Your instructions: In the data that follows, count every line holding the string "agent" and give the count alone.

Dataset extract:
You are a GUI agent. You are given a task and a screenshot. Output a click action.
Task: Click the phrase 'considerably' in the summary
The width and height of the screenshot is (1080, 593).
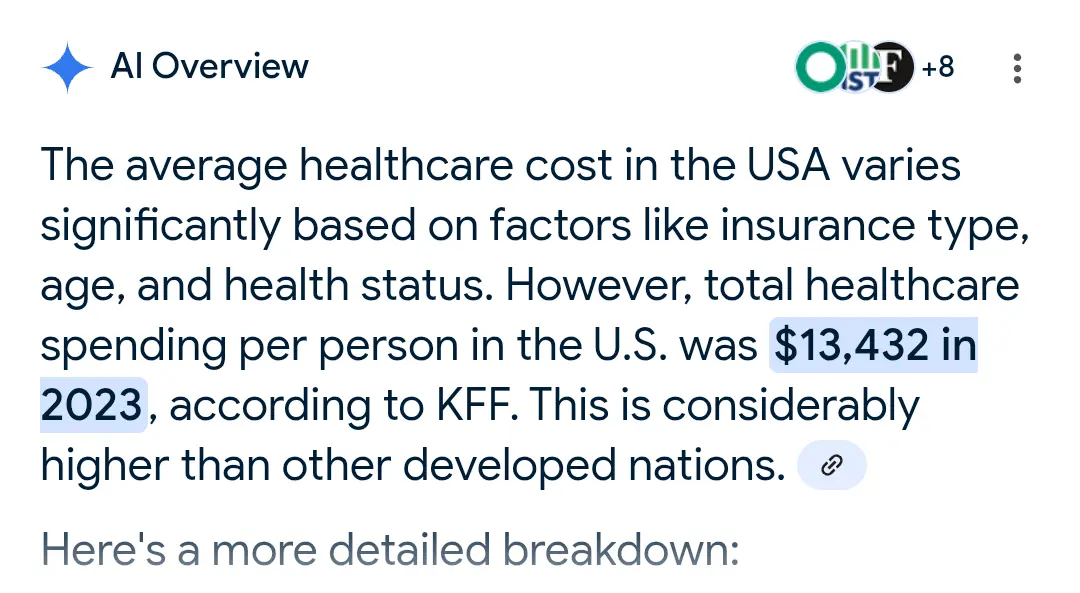coord(790,406)
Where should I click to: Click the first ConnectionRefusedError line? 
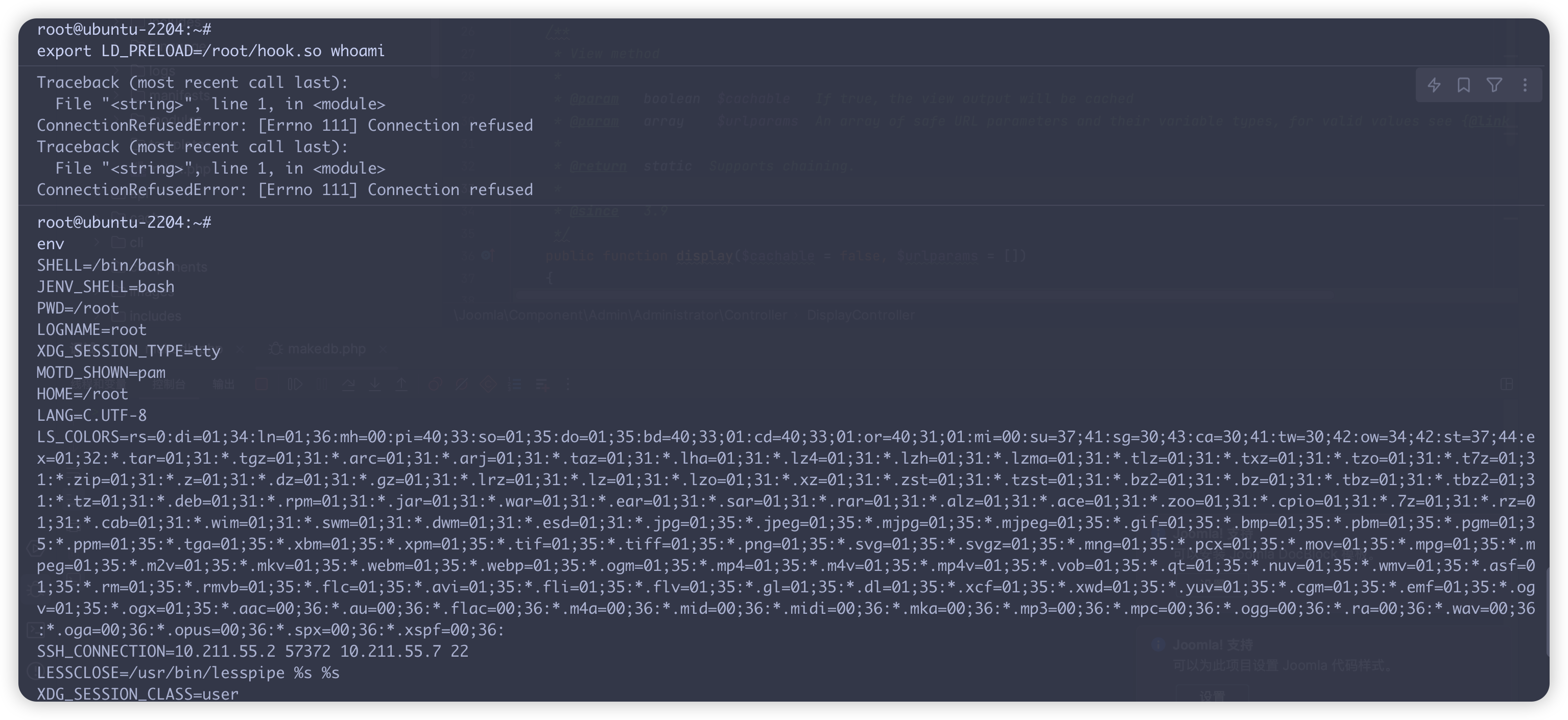point(285,126)
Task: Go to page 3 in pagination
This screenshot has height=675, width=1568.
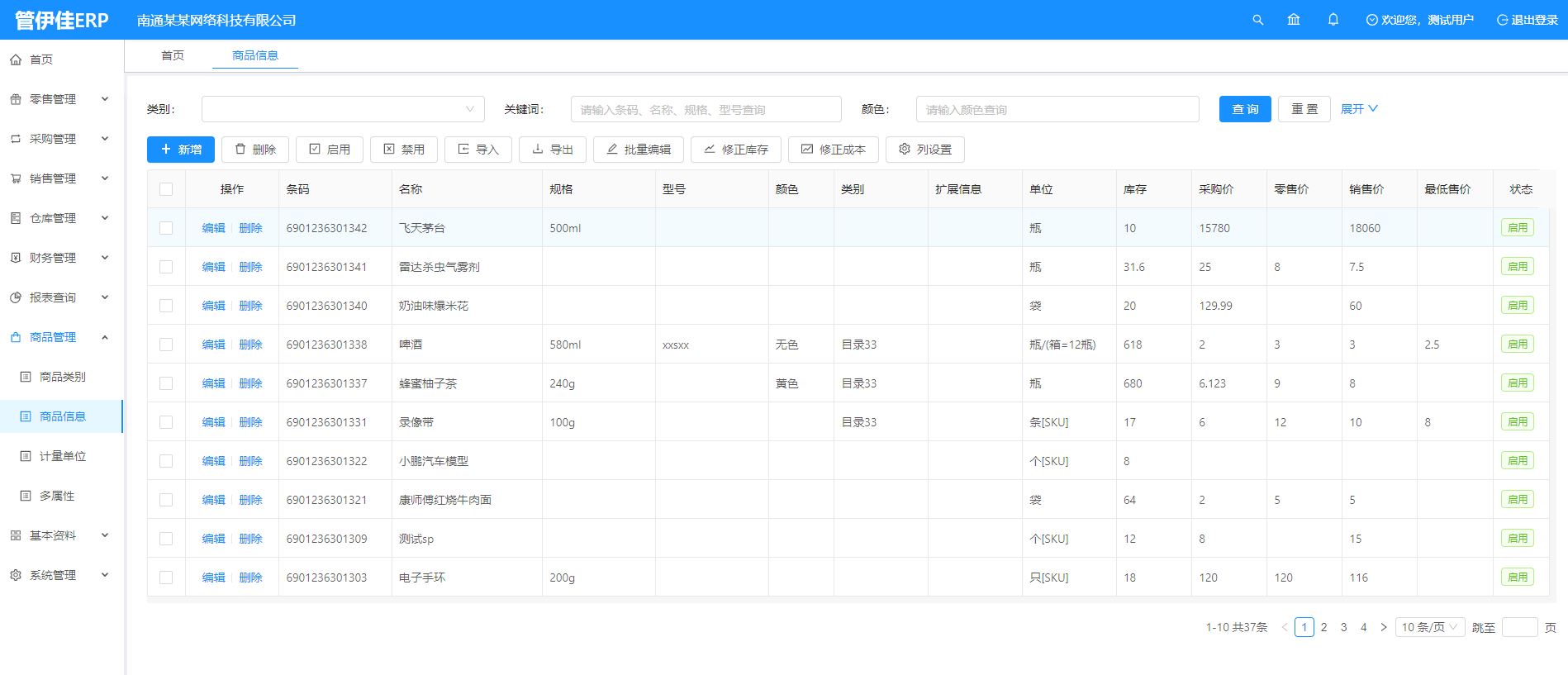Action: (1343, 627)
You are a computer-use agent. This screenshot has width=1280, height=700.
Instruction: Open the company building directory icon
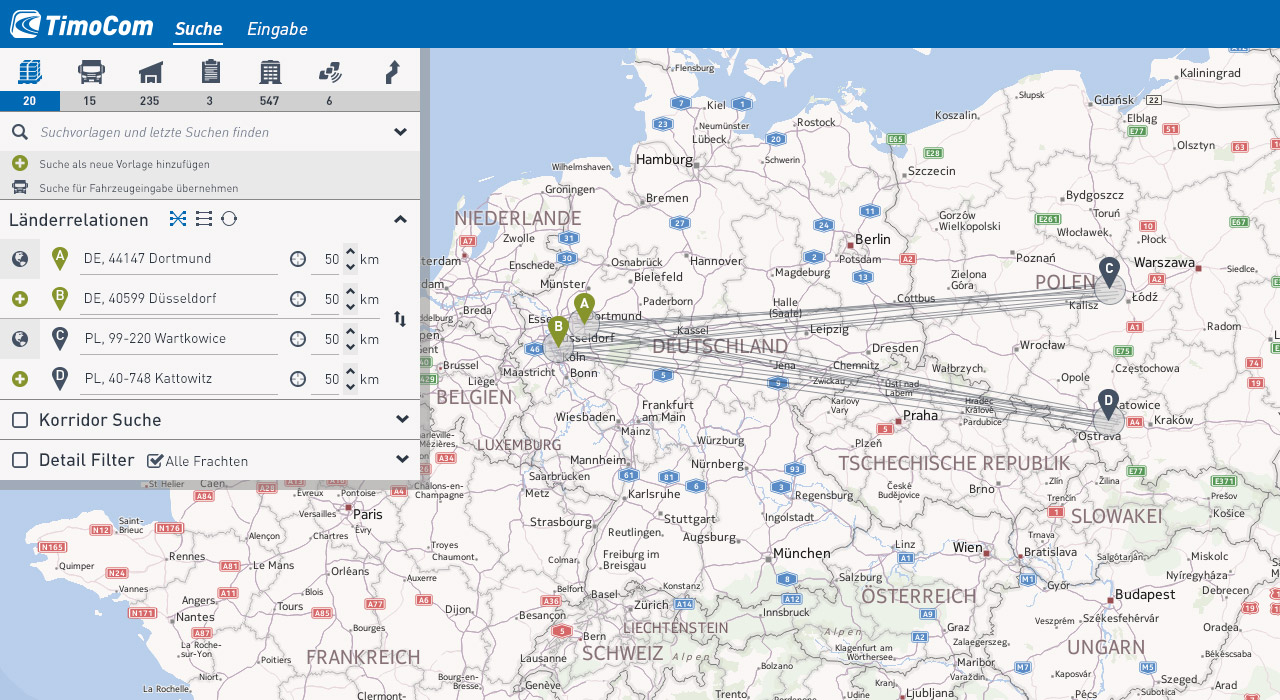tap(270, 72)
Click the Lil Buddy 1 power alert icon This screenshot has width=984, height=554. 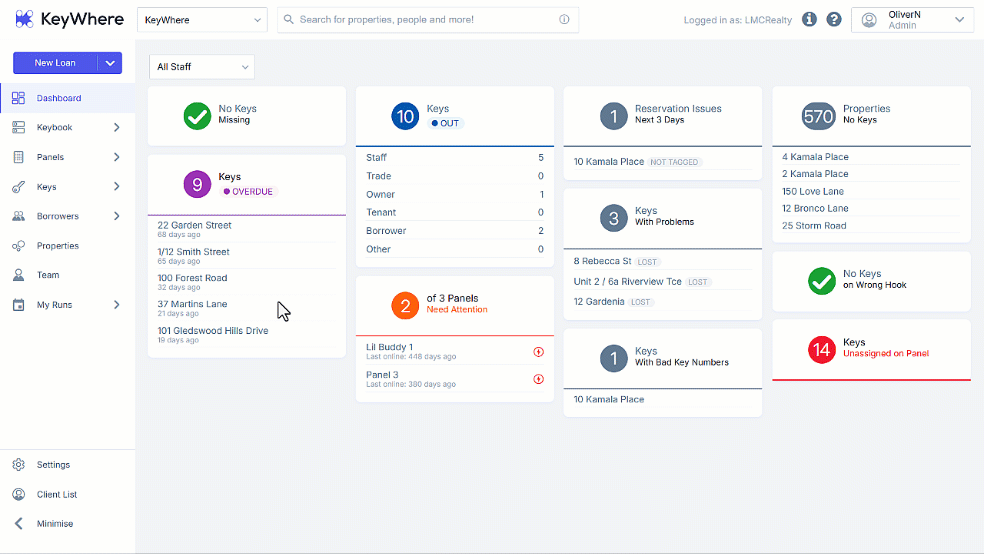(x=538, y=352)
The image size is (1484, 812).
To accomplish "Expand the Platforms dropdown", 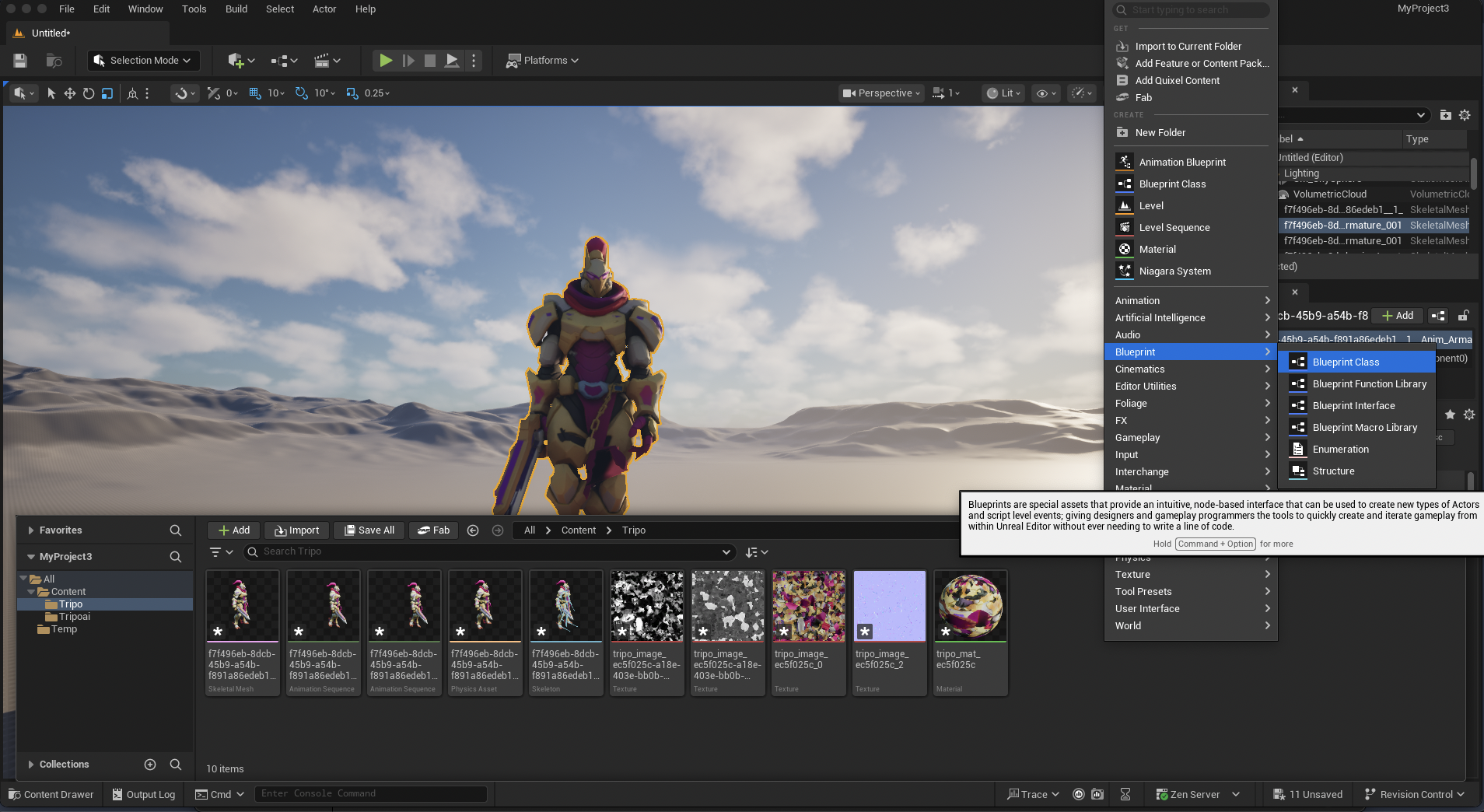I will pyautogui.click(x=543, y=61).
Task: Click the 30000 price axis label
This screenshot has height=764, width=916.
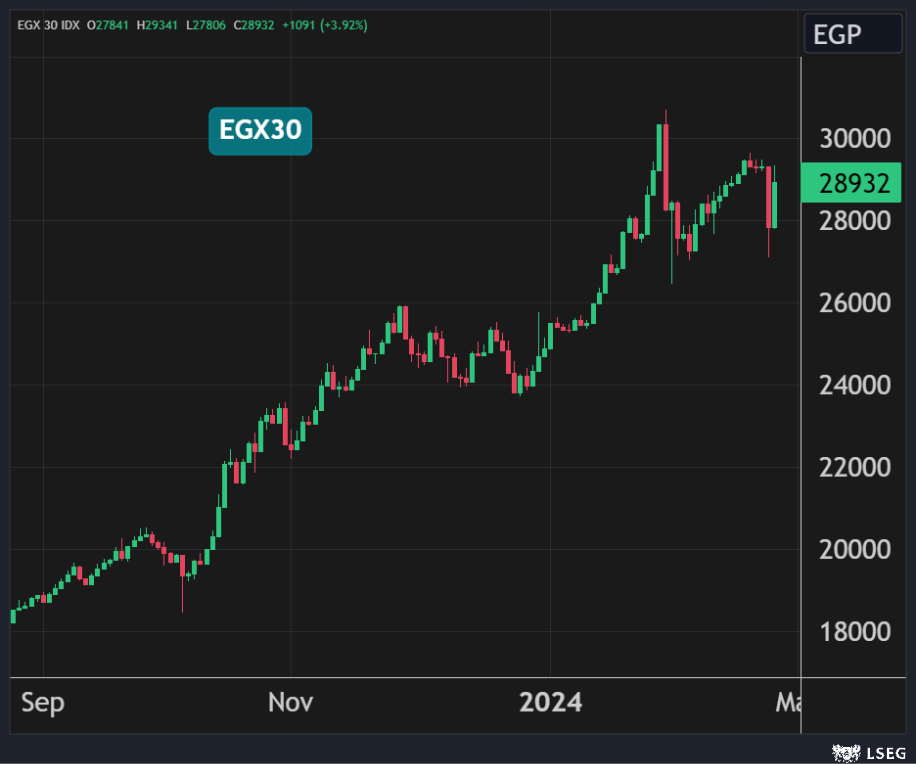Action: point(854,139)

Task solution: 2